According to the ED, Kundra and Satija were involved in a complex web of transactions, which included the purchase and sale of Bitcoins, as well as the laundering of money through various channels. The agency alleged that the two businessmen had used the Bitcoins to launder money and had also invested in various other assets, including real estate and other businesses.
The ED’s investigation into the case began in 2025, when it received a complaint from a group of investors who had allegedly been duped by Kundra and Satija. The investors had claimed that they had invested large sums of money in a Bitcoin-based investment scheme, which had promised them high returns. However, when they tried to withdraw their investments, they found that their money had been laundered and was no longer available.

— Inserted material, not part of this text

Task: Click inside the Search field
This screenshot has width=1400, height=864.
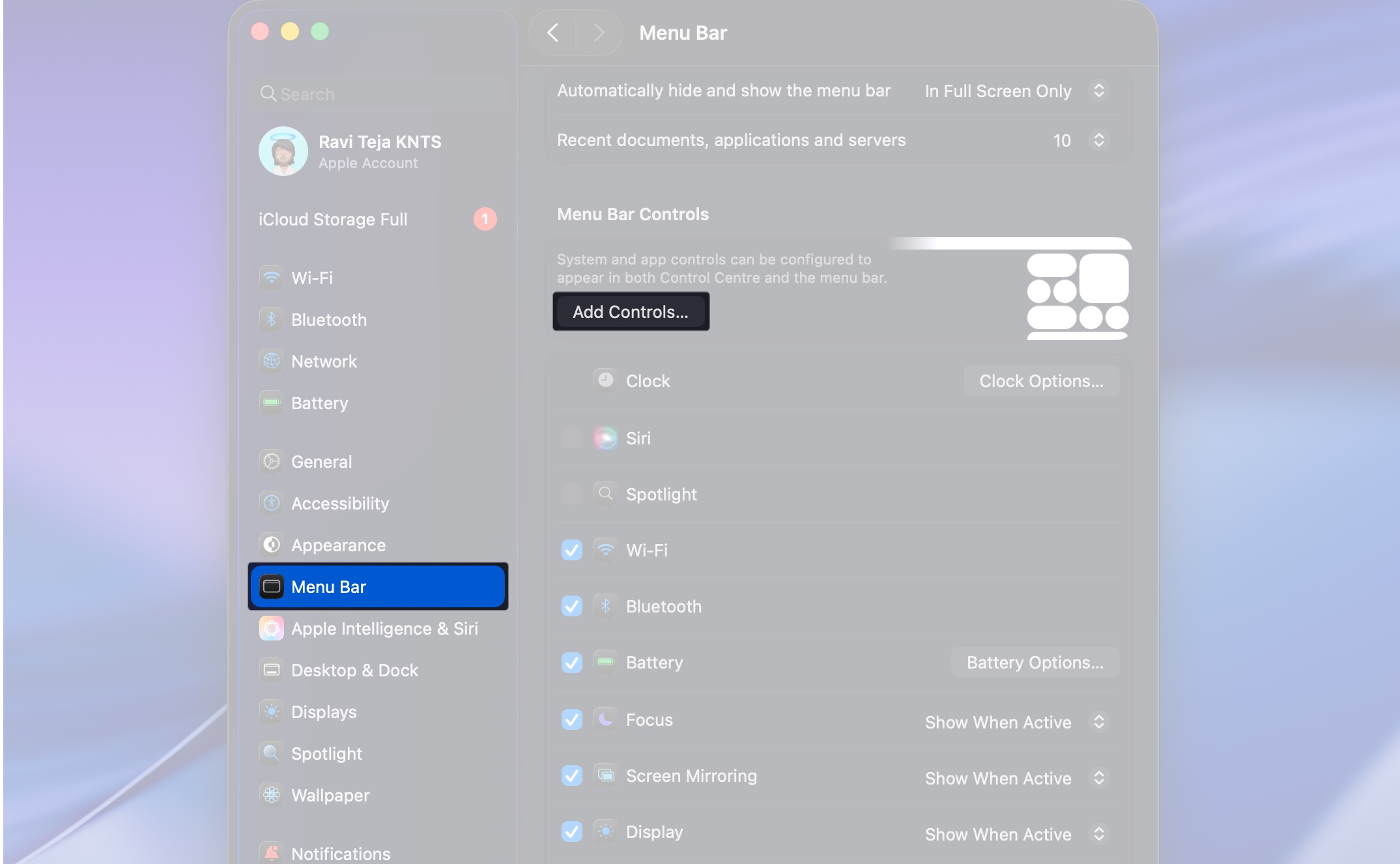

The ED’s investigation revealed that Kundra and Satija had used the invested money to purchase Bitcoins, which they then sold at a profit. The agency alleged that the two businessmen had also used the Bitcoins to launder money and had invested in various other assets, including real estate and other businesses.
In its chargesheet, the ED alleged that Kundra had used his company, Viaan Industries, to launder money and had also used the company’s accounts to purchase and sell Bitcoins. The agency also alleged that Kundra had used his connections with other businessmen and investors to launder money and had also used his influence to persuade others to invest in the Bitcoin-based investment scheme.

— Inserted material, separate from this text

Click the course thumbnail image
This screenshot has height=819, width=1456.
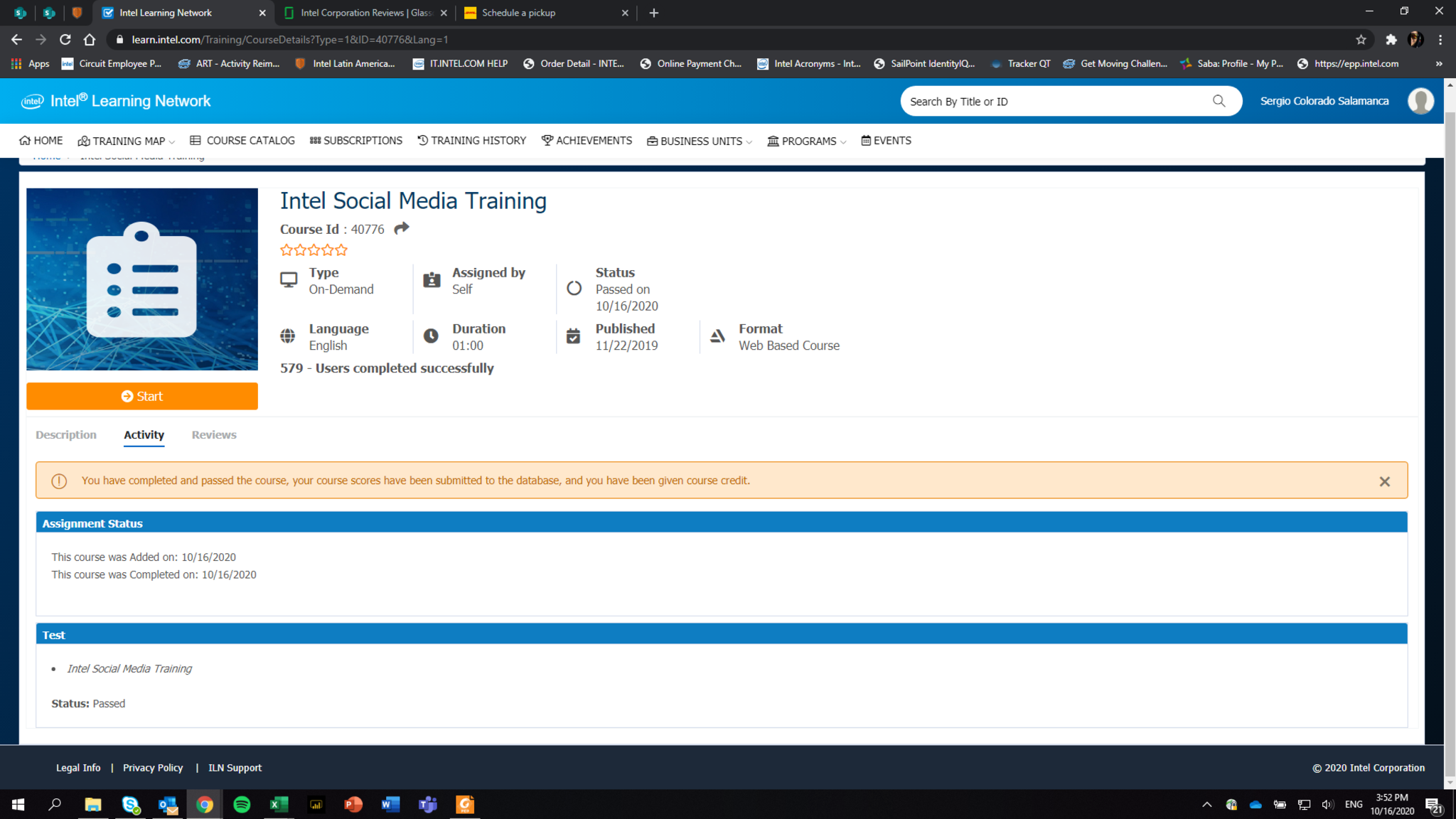142,279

The court’s decision to summon Kundra and Satija is a significant development in the case, as it indicates that the agency has sufficient evidence to proceed with the prosecution of the two businessmen. The court has asked Kundra and Satija to appear before it on January 19, when it will hear the case and decide on the next course of action.
The Bitcoin scam case is one of the largest and most complex cases of its kind in India, and it has raised concerns about the lack of regulation and oversight in the cryptocurrency market. The case has also highlighted the risks associated with investing in cryptocurrencies, particularly in schemes that promise high returns with little or no risk.

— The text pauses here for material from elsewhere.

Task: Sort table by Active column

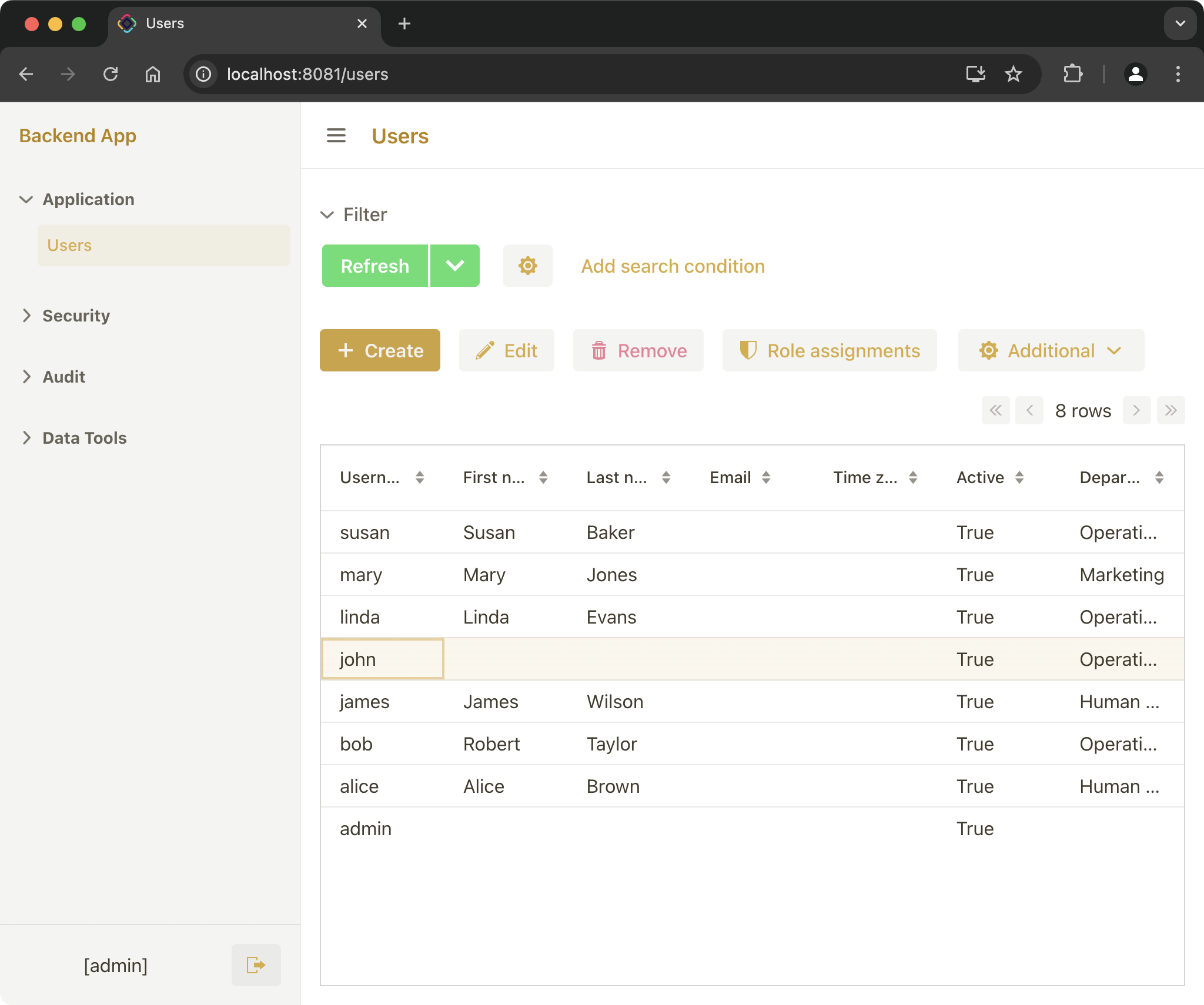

The ED’s investigation into the case is ongoing, and it is likely that more arrests and summons will follow in the coming weeks and months. The agency is also working with other law enforcement agencies, including the Income Tax Department and the Securities and Exchange Board of India (SEBI), to crack down on cryptocurrency-based scams and to regulate the market.
In conclusion, the summoning of Raj Kundra by the court in the ₹150-crore Bitcoin scam case is a significant development, and it highlights the seriousness with which the authorities are treating the case. The case is a reminder of the risks associated with investing in cryptocurrencies and the importance of regulating the market to prevent scams and other forms of illicit activity.